EXTRAIT CHOISI —
==================================================

La même chose se produit du côté des Wet’suwet’en car le lendemain de l’entente avec les chefs héréditaires, la compagnie repartait la construction du gazoduc Coastal GasLink sur leur territoire et la construction a continué à grande vitesse, encore avec des camps de travailleurs, pour profiter du fait que les Wet’suwet’en étaient occupés à combattre la pandémie. En fait, il semble que l’entente en question n’était encore une fois qu’un écran de fumée.
Alors, dans ce contexte, le sort fait au rapport de l’enquête nationale sur les femmes et filles autochtones disparues ou assassinées subit le même sort que tous les rapports antérieurs faits à coups de millions de dollars sur la question et qui ont ensemble fourni aux gouvernements au-delà de 1 000 (oui, MILLE) recommandations pour décoloniser le pays et respecter les droits des Premiers peuples.

==================================================

DONNÉES —
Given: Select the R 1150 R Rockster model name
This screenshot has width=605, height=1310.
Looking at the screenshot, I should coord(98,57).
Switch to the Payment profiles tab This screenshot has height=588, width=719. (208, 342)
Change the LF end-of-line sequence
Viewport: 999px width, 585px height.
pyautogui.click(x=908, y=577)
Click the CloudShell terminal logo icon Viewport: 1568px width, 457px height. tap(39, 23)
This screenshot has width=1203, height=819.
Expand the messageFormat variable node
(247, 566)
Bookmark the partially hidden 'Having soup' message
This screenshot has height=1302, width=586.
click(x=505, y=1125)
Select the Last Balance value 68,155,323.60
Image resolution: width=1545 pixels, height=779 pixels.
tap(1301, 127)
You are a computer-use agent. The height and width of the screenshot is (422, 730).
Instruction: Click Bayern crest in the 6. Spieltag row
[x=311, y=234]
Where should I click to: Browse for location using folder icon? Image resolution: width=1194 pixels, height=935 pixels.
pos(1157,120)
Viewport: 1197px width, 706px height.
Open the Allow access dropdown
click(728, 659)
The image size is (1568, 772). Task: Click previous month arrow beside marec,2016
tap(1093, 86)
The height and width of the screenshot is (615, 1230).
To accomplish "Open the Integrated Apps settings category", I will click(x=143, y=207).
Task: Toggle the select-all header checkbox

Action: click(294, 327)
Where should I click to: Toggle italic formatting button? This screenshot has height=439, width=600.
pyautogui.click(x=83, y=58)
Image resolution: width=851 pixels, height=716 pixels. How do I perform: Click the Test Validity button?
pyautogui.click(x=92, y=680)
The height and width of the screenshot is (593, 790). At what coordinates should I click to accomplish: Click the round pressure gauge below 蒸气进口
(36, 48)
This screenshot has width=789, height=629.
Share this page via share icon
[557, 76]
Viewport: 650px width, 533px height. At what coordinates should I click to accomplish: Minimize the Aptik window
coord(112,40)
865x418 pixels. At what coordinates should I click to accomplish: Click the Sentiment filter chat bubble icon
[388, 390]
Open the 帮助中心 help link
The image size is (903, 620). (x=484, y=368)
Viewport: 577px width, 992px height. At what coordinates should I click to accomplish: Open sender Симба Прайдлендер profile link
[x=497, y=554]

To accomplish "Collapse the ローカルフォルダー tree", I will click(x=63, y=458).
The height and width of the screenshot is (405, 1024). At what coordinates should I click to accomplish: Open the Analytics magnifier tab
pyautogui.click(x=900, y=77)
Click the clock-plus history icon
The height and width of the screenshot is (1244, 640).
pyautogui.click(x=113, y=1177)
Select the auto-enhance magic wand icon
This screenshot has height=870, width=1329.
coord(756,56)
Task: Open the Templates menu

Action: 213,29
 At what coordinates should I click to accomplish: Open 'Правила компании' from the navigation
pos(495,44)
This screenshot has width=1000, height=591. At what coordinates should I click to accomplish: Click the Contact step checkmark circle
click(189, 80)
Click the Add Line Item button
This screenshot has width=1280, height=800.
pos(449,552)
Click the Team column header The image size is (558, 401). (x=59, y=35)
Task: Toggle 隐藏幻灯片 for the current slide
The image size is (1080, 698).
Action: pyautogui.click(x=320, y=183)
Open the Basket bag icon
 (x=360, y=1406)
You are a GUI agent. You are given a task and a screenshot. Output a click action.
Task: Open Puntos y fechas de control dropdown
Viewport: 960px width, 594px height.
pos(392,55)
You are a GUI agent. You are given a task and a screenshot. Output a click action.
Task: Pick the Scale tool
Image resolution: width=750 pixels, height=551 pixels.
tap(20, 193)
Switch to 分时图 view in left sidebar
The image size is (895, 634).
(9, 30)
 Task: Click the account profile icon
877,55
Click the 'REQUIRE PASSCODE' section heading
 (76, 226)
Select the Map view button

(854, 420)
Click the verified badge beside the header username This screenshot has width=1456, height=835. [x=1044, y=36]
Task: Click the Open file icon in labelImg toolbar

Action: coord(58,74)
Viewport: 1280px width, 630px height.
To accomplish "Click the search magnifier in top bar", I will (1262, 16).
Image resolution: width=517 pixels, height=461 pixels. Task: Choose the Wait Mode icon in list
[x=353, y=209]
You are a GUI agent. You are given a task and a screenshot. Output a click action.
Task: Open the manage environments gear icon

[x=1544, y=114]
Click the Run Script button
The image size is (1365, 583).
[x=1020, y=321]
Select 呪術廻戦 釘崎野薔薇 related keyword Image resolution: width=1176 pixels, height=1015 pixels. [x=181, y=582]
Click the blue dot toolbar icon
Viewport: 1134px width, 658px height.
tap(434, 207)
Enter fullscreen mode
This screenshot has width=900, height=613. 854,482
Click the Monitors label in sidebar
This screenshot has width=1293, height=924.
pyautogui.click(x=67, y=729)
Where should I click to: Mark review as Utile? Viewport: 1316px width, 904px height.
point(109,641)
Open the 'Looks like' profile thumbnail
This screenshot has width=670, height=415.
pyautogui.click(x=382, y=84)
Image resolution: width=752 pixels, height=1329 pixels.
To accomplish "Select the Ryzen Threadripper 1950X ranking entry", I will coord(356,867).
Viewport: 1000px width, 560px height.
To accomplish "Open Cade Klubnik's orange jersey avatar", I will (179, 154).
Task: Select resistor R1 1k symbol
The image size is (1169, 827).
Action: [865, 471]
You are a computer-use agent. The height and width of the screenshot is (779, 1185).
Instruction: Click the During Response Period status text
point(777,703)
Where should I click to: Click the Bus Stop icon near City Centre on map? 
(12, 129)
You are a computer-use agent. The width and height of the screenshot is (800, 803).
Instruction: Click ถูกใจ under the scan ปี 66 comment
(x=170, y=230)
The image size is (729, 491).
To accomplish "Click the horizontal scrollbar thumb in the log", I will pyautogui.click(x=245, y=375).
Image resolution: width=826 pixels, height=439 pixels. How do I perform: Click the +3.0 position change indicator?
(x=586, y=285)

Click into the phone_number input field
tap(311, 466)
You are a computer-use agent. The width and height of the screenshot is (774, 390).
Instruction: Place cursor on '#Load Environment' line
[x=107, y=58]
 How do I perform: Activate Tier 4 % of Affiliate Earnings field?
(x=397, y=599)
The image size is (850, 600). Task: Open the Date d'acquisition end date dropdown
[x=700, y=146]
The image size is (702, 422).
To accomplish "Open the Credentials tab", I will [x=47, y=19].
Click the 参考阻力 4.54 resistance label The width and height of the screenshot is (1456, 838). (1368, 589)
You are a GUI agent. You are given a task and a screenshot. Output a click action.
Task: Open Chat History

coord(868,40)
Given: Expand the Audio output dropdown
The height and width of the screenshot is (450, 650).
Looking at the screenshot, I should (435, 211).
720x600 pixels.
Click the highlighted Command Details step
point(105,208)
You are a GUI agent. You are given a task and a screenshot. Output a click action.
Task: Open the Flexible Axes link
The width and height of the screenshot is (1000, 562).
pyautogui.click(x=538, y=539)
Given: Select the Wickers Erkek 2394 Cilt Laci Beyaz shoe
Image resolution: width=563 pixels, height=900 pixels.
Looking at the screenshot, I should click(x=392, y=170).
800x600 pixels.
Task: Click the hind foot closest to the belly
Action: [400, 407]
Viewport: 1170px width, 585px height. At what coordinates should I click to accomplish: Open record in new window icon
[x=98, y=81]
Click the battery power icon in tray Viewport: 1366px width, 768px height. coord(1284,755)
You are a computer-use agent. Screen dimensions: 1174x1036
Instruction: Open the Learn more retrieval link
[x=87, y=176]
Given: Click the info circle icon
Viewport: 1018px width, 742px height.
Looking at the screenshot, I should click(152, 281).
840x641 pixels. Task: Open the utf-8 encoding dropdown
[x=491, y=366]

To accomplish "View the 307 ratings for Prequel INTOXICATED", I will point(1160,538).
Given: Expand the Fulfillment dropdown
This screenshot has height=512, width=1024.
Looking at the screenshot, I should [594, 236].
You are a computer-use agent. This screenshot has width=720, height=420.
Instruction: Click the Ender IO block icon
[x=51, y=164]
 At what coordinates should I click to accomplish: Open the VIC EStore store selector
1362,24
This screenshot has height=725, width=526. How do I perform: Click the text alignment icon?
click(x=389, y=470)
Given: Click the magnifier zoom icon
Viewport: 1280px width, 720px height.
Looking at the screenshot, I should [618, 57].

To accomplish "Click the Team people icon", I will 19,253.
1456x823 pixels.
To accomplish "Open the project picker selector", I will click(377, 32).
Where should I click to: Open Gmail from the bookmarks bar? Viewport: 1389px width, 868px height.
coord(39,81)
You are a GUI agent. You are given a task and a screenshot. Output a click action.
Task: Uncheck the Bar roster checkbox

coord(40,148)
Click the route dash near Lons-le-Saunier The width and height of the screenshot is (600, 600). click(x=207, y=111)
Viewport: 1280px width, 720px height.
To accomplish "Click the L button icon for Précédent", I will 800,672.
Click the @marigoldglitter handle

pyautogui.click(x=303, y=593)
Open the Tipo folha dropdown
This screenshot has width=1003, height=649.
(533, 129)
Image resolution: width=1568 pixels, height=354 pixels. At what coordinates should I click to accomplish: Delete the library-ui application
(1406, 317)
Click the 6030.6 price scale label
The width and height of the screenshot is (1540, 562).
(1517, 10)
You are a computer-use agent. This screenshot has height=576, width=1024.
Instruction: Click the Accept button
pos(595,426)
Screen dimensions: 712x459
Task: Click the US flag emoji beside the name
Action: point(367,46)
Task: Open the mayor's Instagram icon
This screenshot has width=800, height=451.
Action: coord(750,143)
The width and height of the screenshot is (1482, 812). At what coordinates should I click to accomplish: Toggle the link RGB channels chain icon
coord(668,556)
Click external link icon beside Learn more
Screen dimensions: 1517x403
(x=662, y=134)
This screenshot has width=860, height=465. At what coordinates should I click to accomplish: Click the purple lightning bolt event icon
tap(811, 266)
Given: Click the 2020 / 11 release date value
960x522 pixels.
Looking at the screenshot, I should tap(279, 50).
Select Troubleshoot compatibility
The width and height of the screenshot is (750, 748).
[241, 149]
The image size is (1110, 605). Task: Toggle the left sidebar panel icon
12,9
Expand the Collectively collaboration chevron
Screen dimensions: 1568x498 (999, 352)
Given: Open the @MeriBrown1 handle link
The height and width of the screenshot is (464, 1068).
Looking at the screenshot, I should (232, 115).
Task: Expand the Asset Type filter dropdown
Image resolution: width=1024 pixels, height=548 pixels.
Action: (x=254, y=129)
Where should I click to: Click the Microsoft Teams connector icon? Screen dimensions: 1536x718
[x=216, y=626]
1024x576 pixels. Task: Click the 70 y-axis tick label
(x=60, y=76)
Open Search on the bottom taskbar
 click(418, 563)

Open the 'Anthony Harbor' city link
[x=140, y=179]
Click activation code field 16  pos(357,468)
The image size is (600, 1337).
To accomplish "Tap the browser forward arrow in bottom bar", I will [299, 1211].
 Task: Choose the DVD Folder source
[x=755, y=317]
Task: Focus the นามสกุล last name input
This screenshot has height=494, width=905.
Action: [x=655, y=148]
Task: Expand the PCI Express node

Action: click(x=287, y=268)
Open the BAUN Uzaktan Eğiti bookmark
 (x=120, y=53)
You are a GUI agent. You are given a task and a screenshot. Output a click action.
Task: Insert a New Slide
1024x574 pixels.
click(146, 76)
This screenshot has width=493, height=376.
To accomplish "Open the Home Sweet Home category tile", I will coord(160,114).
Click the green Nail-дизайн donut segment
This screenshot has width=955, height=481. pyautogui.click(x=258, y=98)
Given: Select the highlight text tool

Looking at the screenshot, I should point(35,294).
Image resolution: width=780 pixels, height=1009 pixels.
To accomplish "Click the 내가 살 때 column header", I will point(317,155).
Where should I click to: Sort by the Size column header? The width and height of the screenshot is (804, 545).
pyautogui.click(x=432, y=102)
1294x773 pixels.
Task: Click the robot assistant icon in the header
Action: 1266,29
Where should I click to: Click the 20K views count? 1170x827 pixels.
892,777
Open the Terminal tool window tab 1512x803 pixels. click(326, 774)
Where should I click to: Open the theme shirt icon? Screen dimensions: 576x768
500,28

==================================================

CONSIGNE A — Recopiez le passage de l'extrait sur les Wet’suwet’en et le gazoduc Coastal GasLink, de « Alors, dans ce » à « des Premiers peuples. ».
CONSIGNE B — Prolongez l'extrait sur les Wet’suwet’en et le gazoduc Coastal GasLink à partir de sa dernière phrase.

RÉPONSE A —
Alors, dans ce contexte, le sort fait au rapport de l’enquête nationale sur les femmes et filles autochtones disparues ou assassinées subit le même sort que tous les rapports antérieurs faits à coups de millions de dollars sur la question et qui ont ensemble fourni aux gouvernements au-delà de 1 000 (oui, MILLE) recommandations pour décoloniser le pays et respecter les droits des Premiers peuples.

RÉPONSE B —
La réalité c’est qu’il n’y a pas d’intérêt véritable dans la population pour redresser cette situation coloniale parce que beaucoup de gens en profitent et les gouvernements aussi profitent de ce colonialisme qui a dépossédé les peuples autochtones. On sait fort bien qu’une crise va en suivre une autre et il s’agit de faire des commissions d’enquête à répétition pour noyer le poisson. On préfère dépenser des millions de dollars en commissions (la Commission royale sur les peuples autochtones de 1996 a travaillé pendant 5 ans à coup de plusieurs millions de dollars des contribuables et leurs 440 recommandations ont été oubliées sur les tablettes). Faut croire que les gouvernements jugent que ces millions de dollars sont mieux investis dans du bla bla que pour résoudre les vrais problèmes et, pendant ce temps là, les femmes et filles autochtones continuent d’être victimes de génocide comme l’a si bien illustré l’enquête.
Maintenant, une commission d’enquête pour la pandémie ? Une autre façon des gouvernements de noyer le poisson et de s’en laver les mains.
J’ai été emballé du dernier numéro de mai- juin. Je remercie vos journalistes pour la qualité des reportages. Bon succès!